RIYADH – Saudi authorities announced Sunday a list of 47 people wanted for suspected links to Al-Qaeda who are all abroad, the interior ministry said in a statement carried by state news agency SPA.
“Authorities have identified 47 wanted Saudis who are abroad and who adopt the deviant ideology,” the ministry said, using the kingdom’s term for the Al-Qaeda terror network. The interior ministry said that it has passed the list to the international police, Interpol, and advised the suspects to hand themselves in at Saudi embassies “to repatriate them and reunite them with their families.”
This was the fifth in a series of lists of people with suspected Al-Qaeda links to be released so far by the Saudi interior ministry. Saudi militants linked to Al-Qaeda launched a wave of attacks against Westerners and government installations between 2003 and 2006 before coming under a severe crackdown by the authorities.
Many are believed to be active in neighbouring Yemen after the merger of the Saudi and Yemeni Al-Qaeda front groups in the two countries under the banner of Al-Qaeda in the Arabian Peninsula (AQAP) which is based in Yemen. The Saudi justice ministry announced on Saturday that by the end of November 765 people suspected of links to Al-Qaeda have been tried and sentenced, although it did not mention any verdicts.

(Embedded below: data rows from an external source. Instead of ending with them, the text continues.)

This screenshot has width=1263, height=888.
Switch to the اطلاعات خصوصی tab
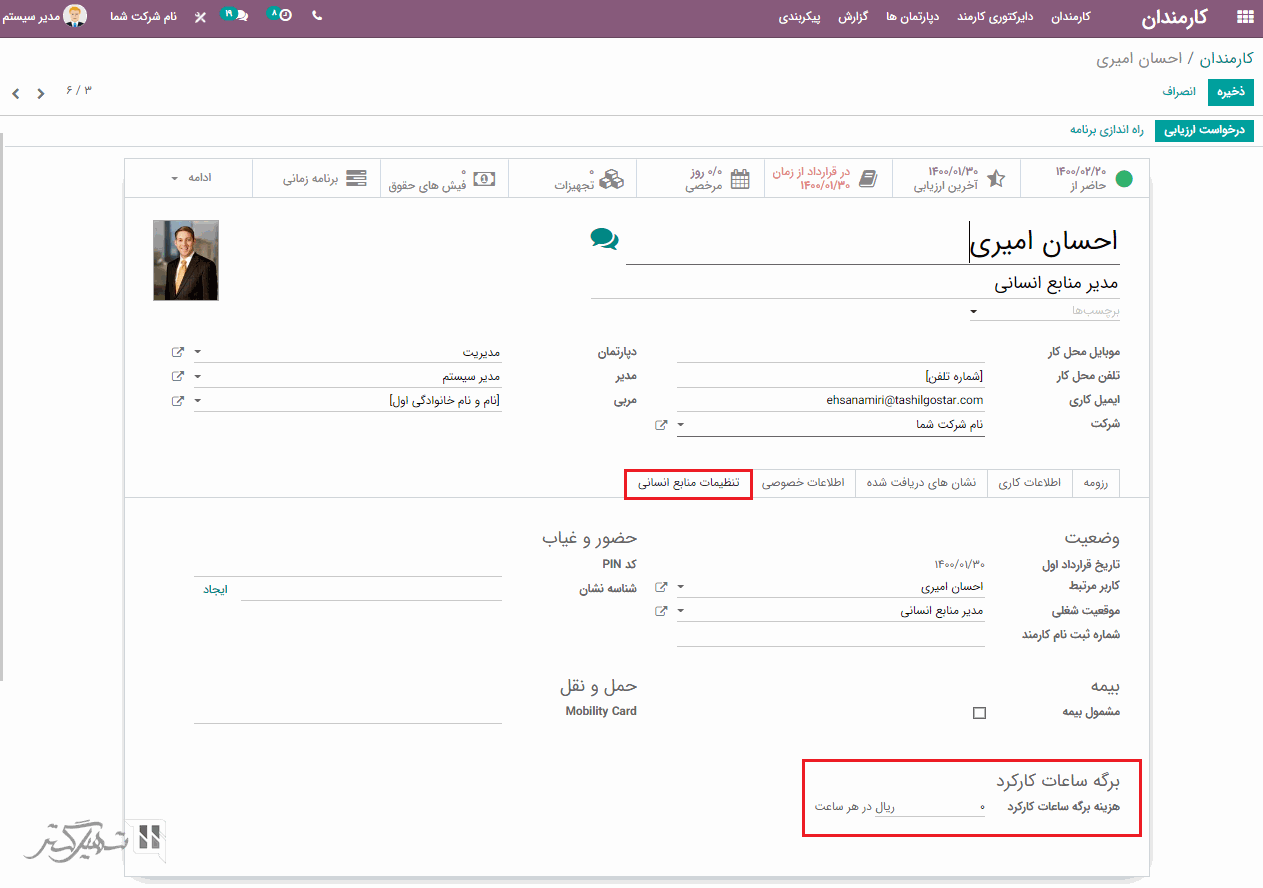pos(803,483)
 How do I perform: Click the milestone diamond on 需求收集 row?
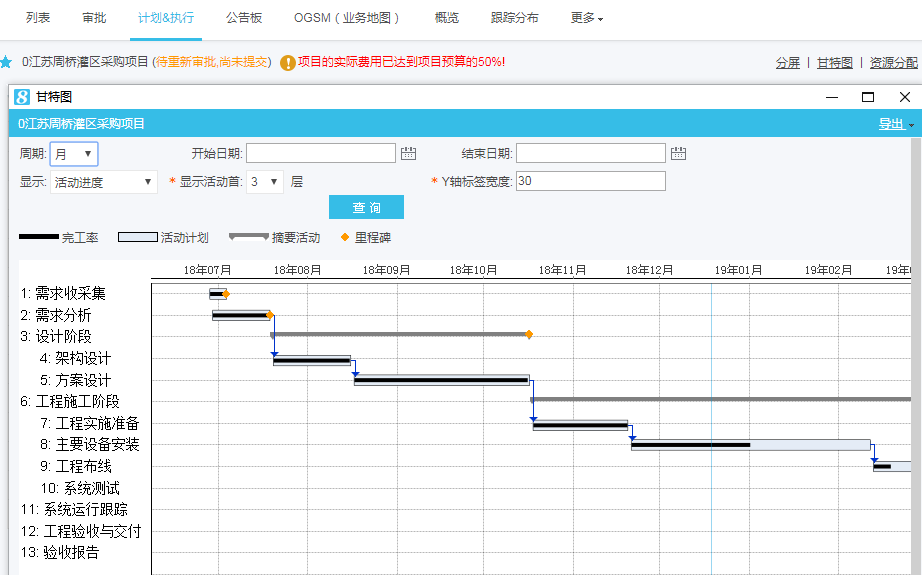(x=226, y=294)
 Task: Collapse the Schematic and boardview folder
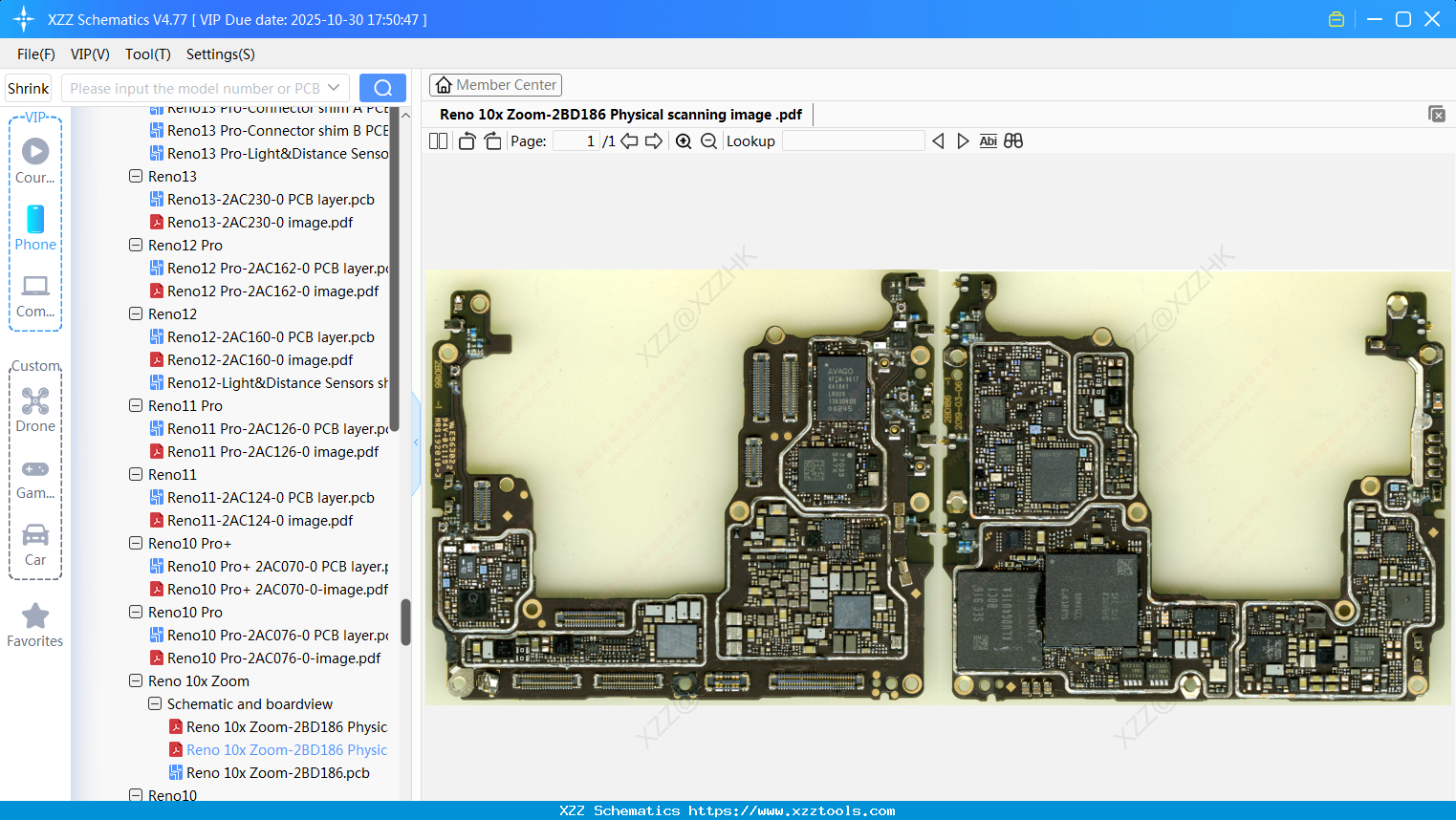coord(155,704)
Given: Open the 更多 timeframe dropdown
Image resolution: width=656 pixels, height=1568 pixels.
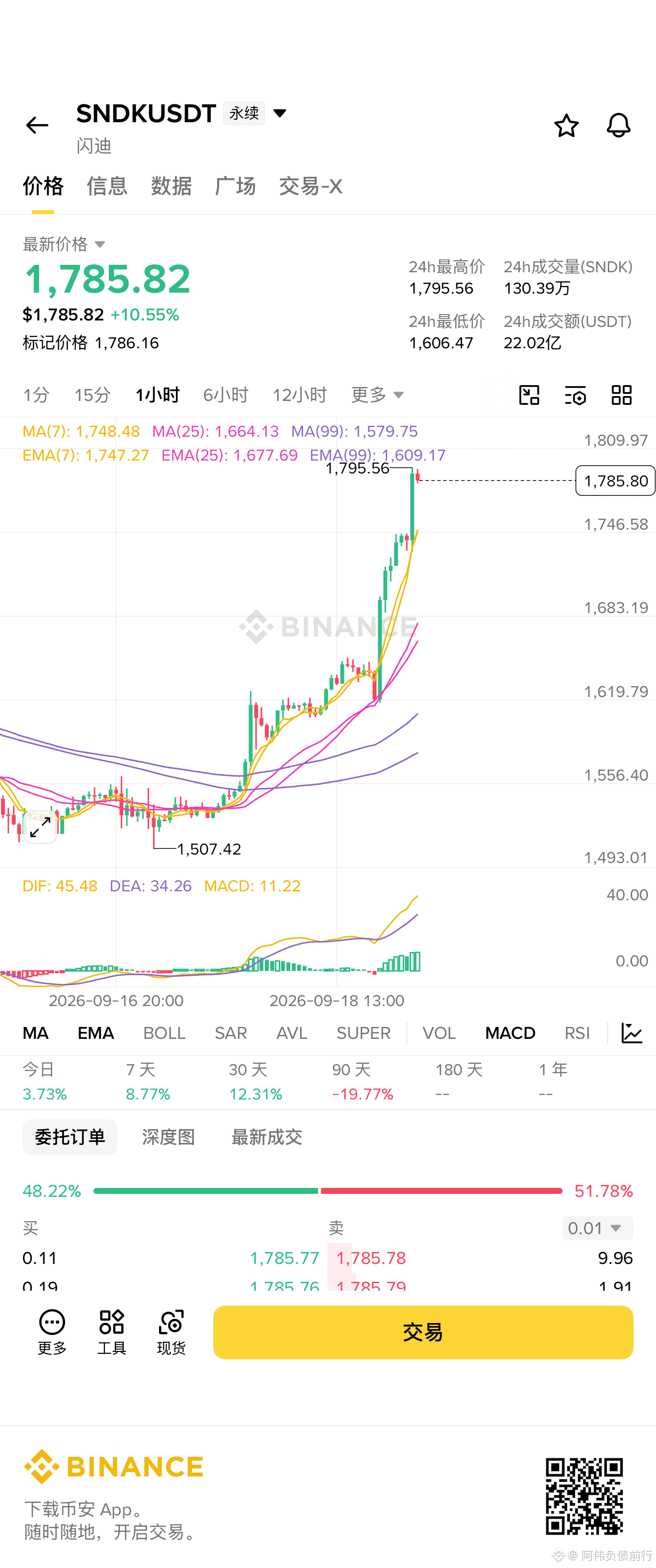Looking at the screenshot, I should click(377, 395).
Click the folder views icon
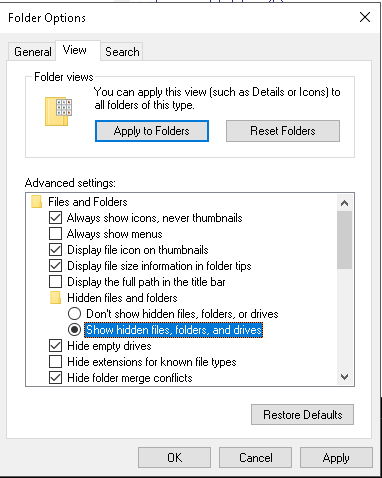This screenshot has width=382, height=478. click(x=59, y=111)
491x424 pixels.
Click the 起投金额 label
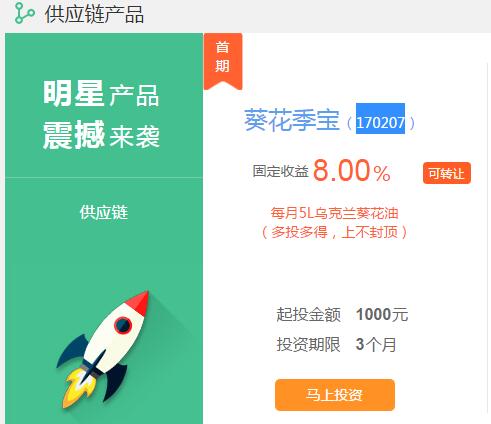point(309,315)
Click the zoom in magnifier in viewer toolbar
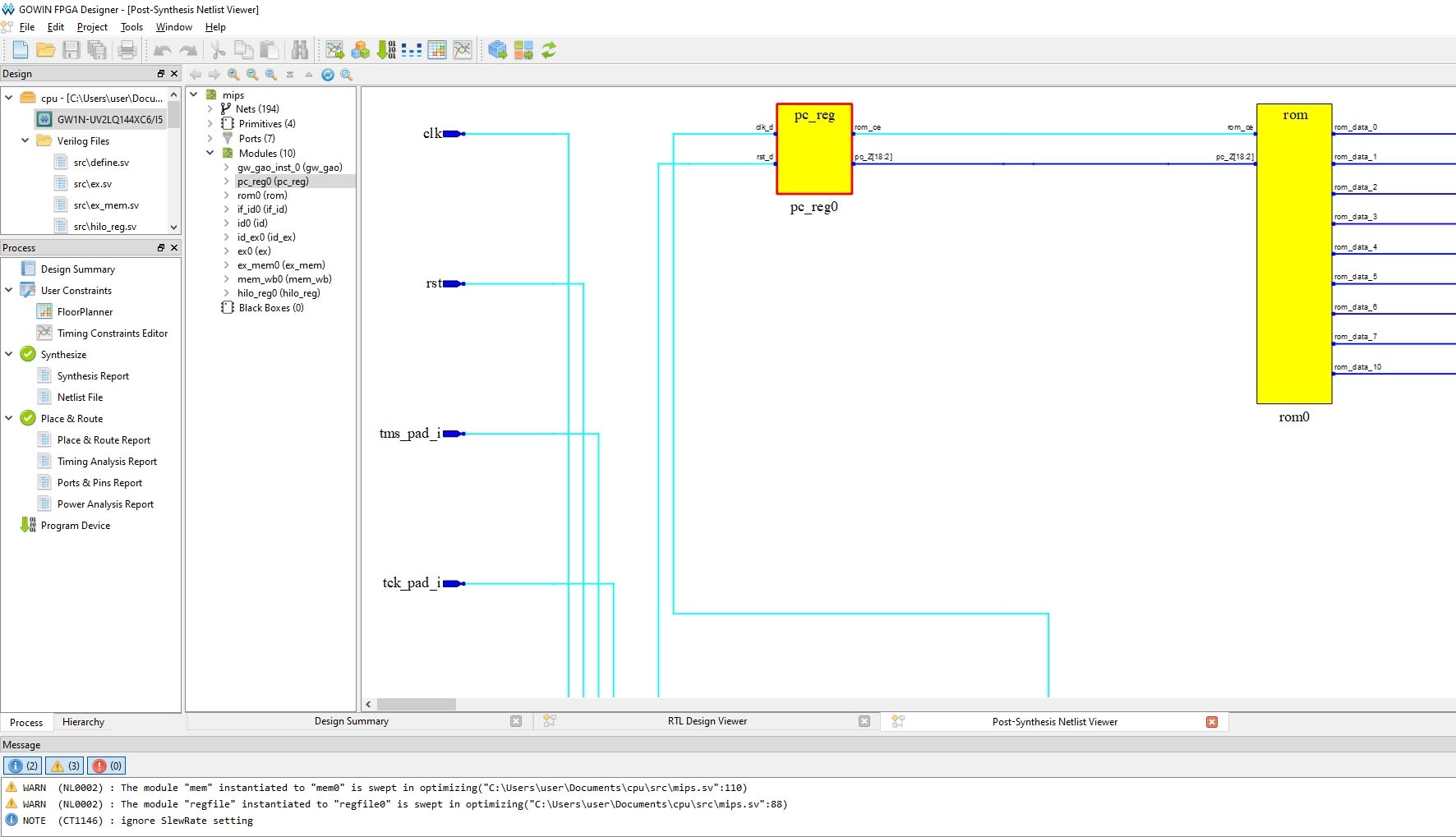This screenshot has height=837, width=1456. point(233,75)
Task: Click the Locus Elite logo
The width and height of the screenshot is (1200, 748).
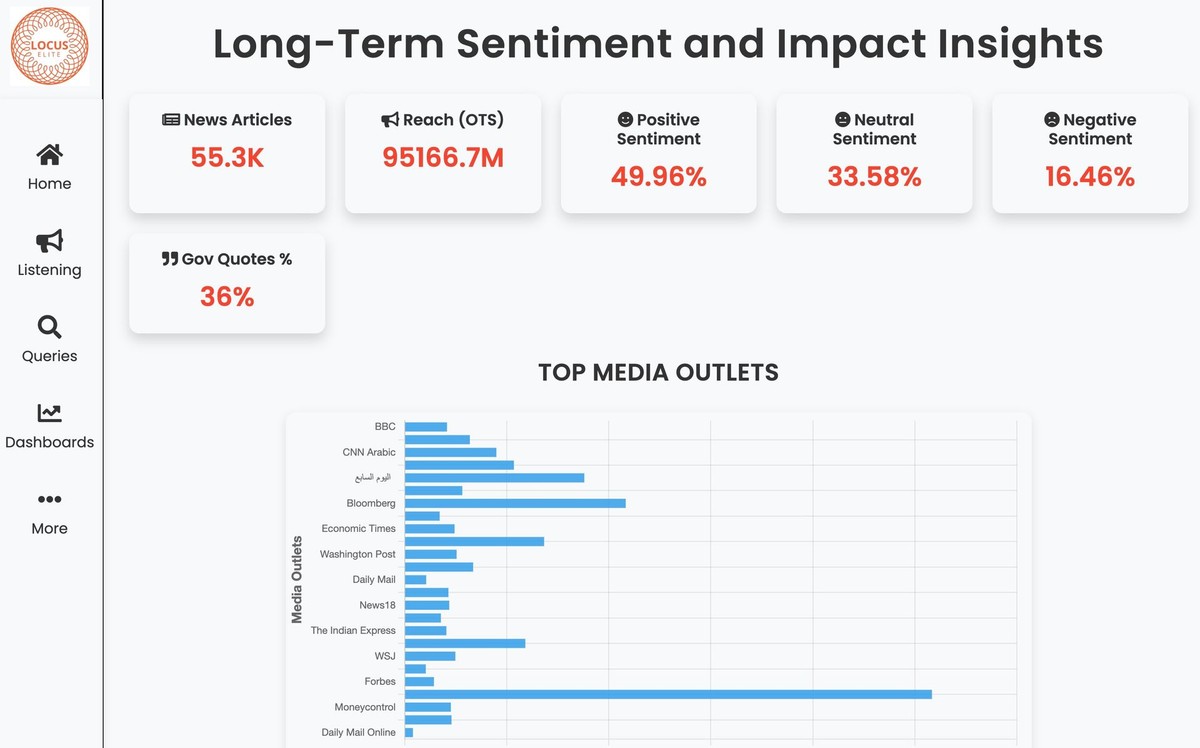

Last month police at a checkpoint in Wadi al-Dawasir, 600 kilometres (360 miles) southeast of Riyadh, killed an Al-Qaeda militant disguised as a woman after he emerged from a car and fired at security personnel. US diplomatic cables leaked last month by WikiLeaks claimed that Saudi Arabia was a key source of funding for radical Sunni Islamist groups, including Al-Qaeda.